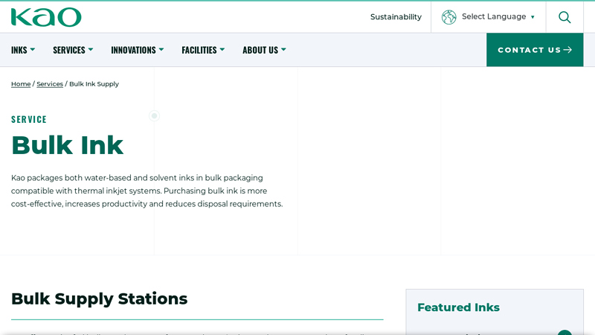Navigate to Home via breadcrumb
The width and height of the screenshot is (595, 335).
[x=21, y=84]
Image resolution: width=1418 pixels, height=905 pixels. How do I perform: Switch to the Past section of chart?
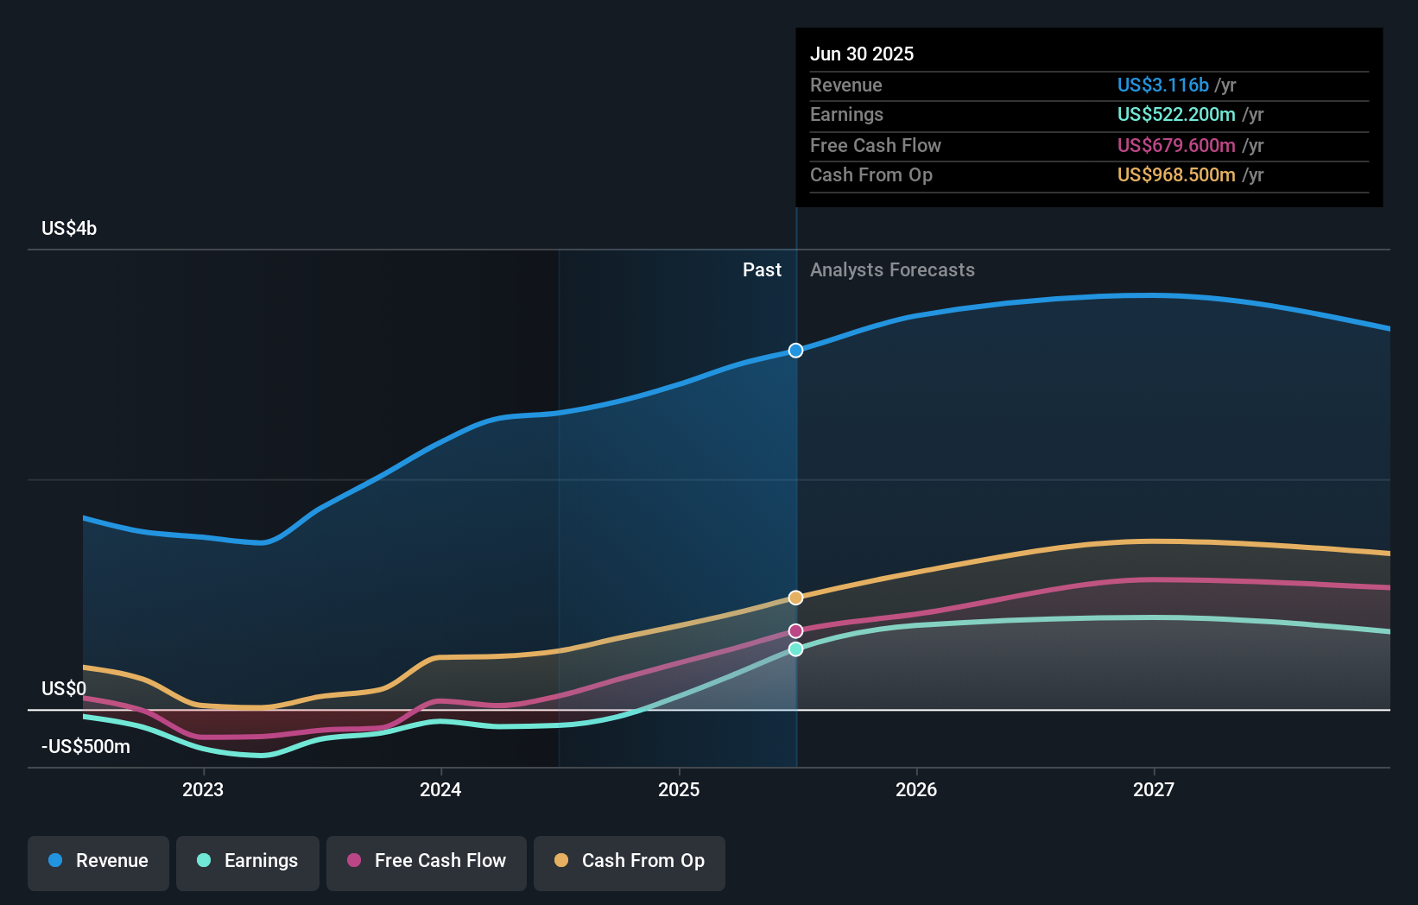coord(762,270)
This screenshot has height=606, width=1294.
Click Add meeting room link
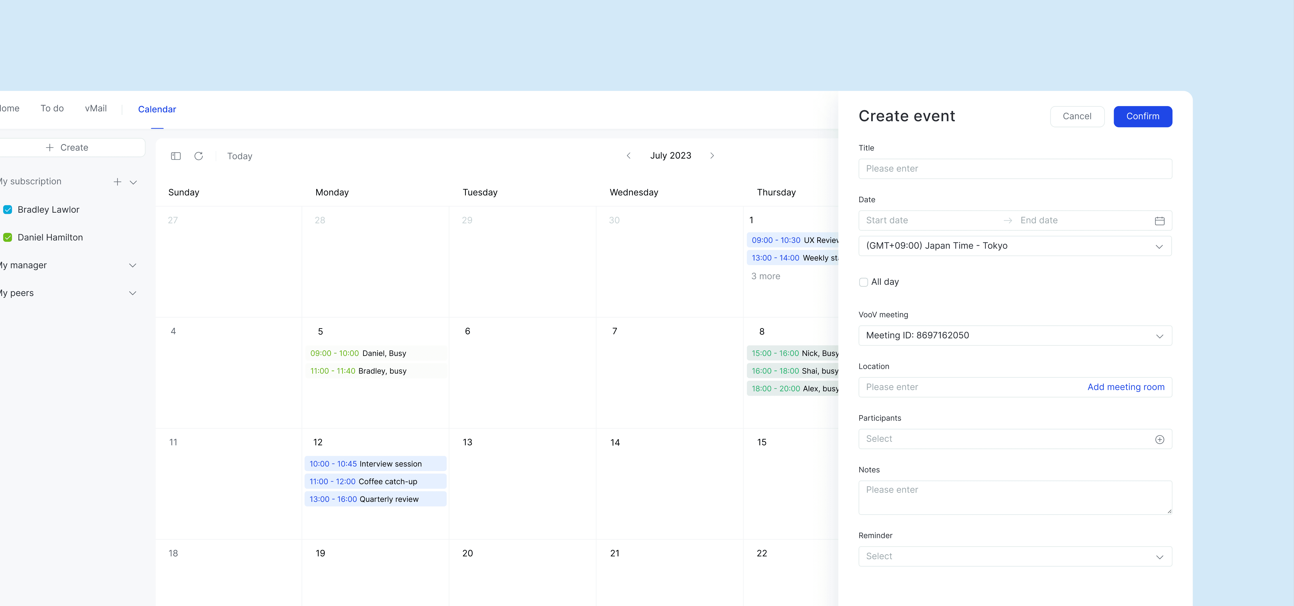click(1126, 387)
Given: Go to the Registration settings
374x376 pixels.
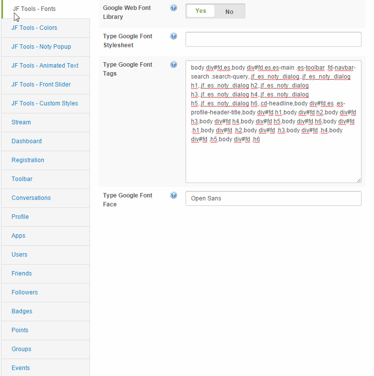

^^^^^^^^^^^^^^^^

▶ _Aim of the task_
Reproduce every line of the records above word for word, omitting the pictures.

▶ _Response to the exercise_
Navigate to Home via breadcrumb
The width and height of the screenshot is (595, 335).
[x=21, y=84]
Image resolution: width=1418 pixels, height=905 pixels. How do I perform: Switch to the Past section of chart?
coord(762,270)
This screenshot has height=606, width=1294.
Click Add meeting room link
click(1126, 387)
Given: Go to the Registration settings
374x376 pixels.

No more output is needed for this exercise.